== ESERCIZI SCRITTI ==
1. Trascriva il brano sull'editing in poesia dalle parole "L’editing in poesia" fino a "di tutto questo." compreso, sostituendo "narrativa" con "prosa".
2. Riassuma in due frasi il brano sull'editing in poesia.
3. Prosegua il brano sull'editing in poesia a partire dall'ultima frase riportata.

== ESTRATTO ==
------------------------

LA CUCINA VIGLIACCA - Stefano Tarquini - Editing in poesia: è possibile?

 

Stefano Tarquini


L’editing in poesia è una questione spinosa, divisiva, ma lo “strapotere” degli editor nella narrativa, ormai considerati al pari degli autori stessi, se non in qualche caso più importanti, mi ha spinto a sdoganare tale figura anche in poesia. Quindi, come si muove un editor di poesia? Che tipo di figura è? È una sorta di correttore di bozze in cerca di refusi? È un poeta minore che lavora su testi altrui per secondi fini? È un lettore appassionato che brama frequentare poete e poeti? Assolutamente. Un editor non è nulla di tutto questo. 

Ho cominciato a praticare la cosa quando lavoravo con la casa editrice STC. Nella sua fase embrionale, infatti, era una rivista che si occupava esclusivamente di racconti. Appena sono entrato, ho inserito la sezione poesia e, una volta al mese, editavo una minisilloge. Tra quelle che ricordo con più interesse sono sicuramente “Altruismo” di Fosca Navarra, “Precipitare” di Erika Di Felice e “II giorno di vetro soffiato” di Michelangelo Giuffrida. Intanto in forma privata e a carattere giornaliero, lavoravo sui testi di tante amiche e amici poeti anche solo per il gusto di praticare poesia.

In questa fase mi sono limitato a sviluppare un approccio preciso. In antropologia si chiamerebbe trickster, ovvero colui o colei che, tramite quello che potremmo definire un tiro mancino, mette nei guai il protagonista, in questo caso l’autore.

Di fronte a un testo poetico faccio una cosa semplice, mettendo in discussione sia me stesso che la/il poeta: cerco di fare la domanda giusta. E la domanda giusta molto spesso è “sicura/o che il testo funzioni?”

Quest’unica domanda ne contiene molte altre subordinate: È incalzante il ritmo? È troppo scontata questa rima?

L’immagine ha davvero la potenza che vorresti sprigionare? La dinamica del componimento respira? Ci sono cali di tensione?

------------------------

== ESTRATTO DEL DATASET ==

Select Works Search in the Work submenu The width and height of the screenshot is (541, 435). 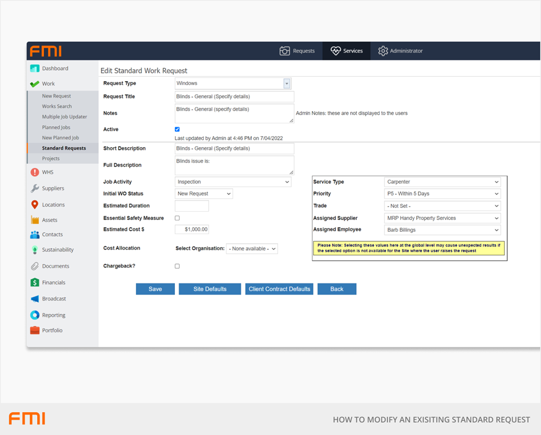(x=57, y=106)
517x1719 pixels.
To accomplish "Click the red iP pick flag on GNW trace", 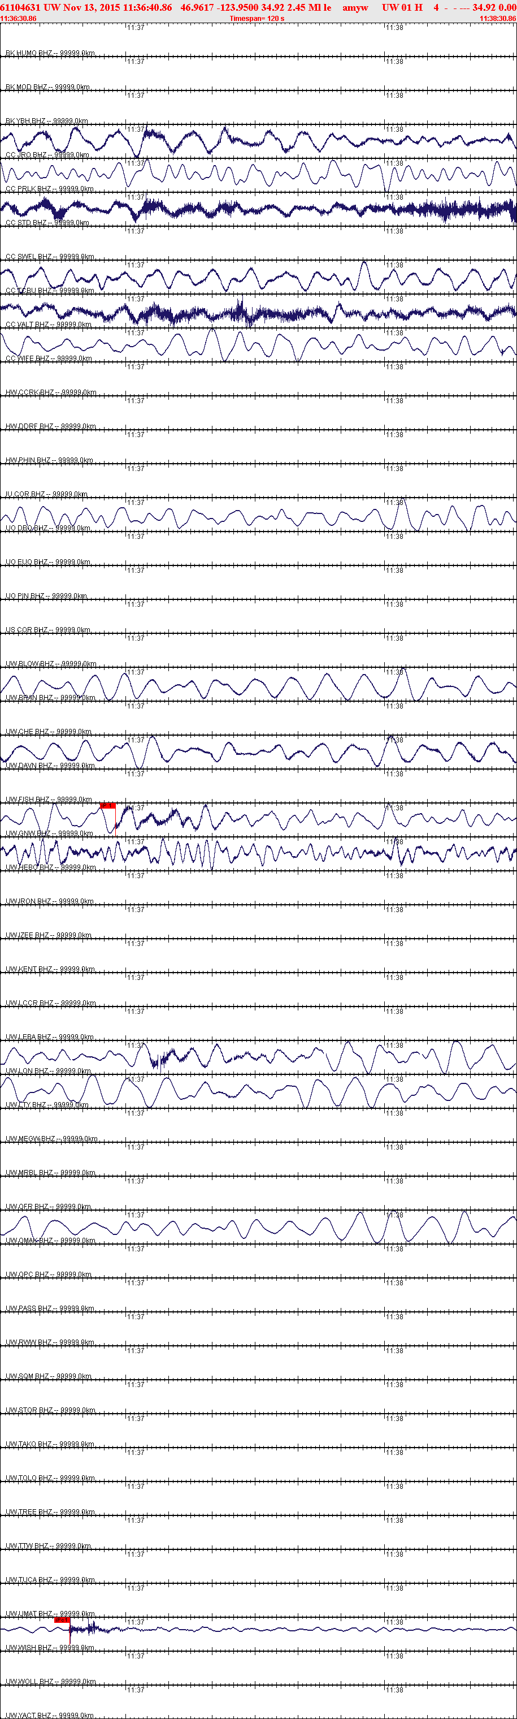I will click(x=107, y=806).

------------------------

== ESERCIZI SVOLTI ==
1.
L’editing in poesia è una questione spinosa, divisiva, ma lo “strapotere” degli editor nella prosa, ormai considerati al pari degli autori stessi, se non in qualche caso più importanti, mi ha spinto a sdoganare tale figura anche in poesia. Quindi, come si muove un editor di poesia? Che tipo di figura è? È una sorta di correttore di bozze in cerca di refusi? È un poeta minore che lavora su testi altrui per secondi fini? È un lettore appassionato che brama frequentare poete e poeti? Assolutamente. Un editor non è nulla di tutto questo.

2. L'autore sostiene che la figura dell'editor, ormai centrale nella narrativa, vada riconosciuta anche in poesia, e precisa che essa non coincide con un correttore di bozze, un poeta minore o un lettore appassionato. Grazie all'esperienza maturata editando minisillogi per la casa editrice STC e lavorando sui testi di amici poeti, ha sviluppato un approccio da trickster, che consiste nel porre all'autore la domanda giusta, cioè se sia sicuro che il testo funzioni.

3.
Da questo, appare chiara una cosa: l’editing si fa insieme. Uno di fronte all’altra/o. Si legge a voce alta. Poi si rilegge. Tutto questo per portare il testo ad un livello di bellezza tale, ad un livello di ritmo/suono tale, da farlo percepire vibrante, mai scontato, quasi perfetto. Dico quasi, perché la perfezione in poesia è aria, stop.

Quindi ricapitoliamo: l’editor non fa altro che creare interrogativi, mettere in discussione ogni singola poesia, ogni singolo verso, ogni singola parola. Scompone gli elementi in altri più piccoli, li dispone nuovamente di fronte all’ispirazione dell’autore. Cerca di penetrare la struttura arteriosa delle parole per sprigionarne la forza nucleare. L’editor impasta, solve et coagula, lotta insieme all’autore fin quando solo quest’ultimo (e non altri) sia totalmente affascinato dal risultato scaturito. L’ultima parola infatti, resta sempre la sua.

Intanto arrivavano proposte di lavoro, le sillogi vere e proprie. Ho avuto la fortuna di lavorare a libri magnifici. Ne ricordo solo alcuni in particolare: “Piccola stregheria” di Giovanna Cinieri, edizioni STC novembre 2024, “Rancuore” di Michelangelo Giuffrida, in arte Khan Klynski, Mezzelane editore gennaio 2025 e “V” di Michele Piramide, Giulio Perrone editore, collana Affiori novembre 2024. Sono testi che raccomando non solo perché c’ho messo le mani, ma perché quando mi sono arrivati già erano opere complete e interessanti.

Avete delle curiosità o delle obiezioni? Vediamole insieme. Mi si obietterà, Baudelaire non aveva un editor! Come neanche Rimbaud, Ungaretti, Ginsberg, Montale, Alda Merini, Aldo Nove, Sanguineti o De Angelis. Eppure questi nomi sono tra i fondamenti della storia della poesia moderna e contemporanea. Siete sicuri? Avete mai considerato i loro rapporti epistolari? Ma anche le frequentazioni con altri poete e poeti.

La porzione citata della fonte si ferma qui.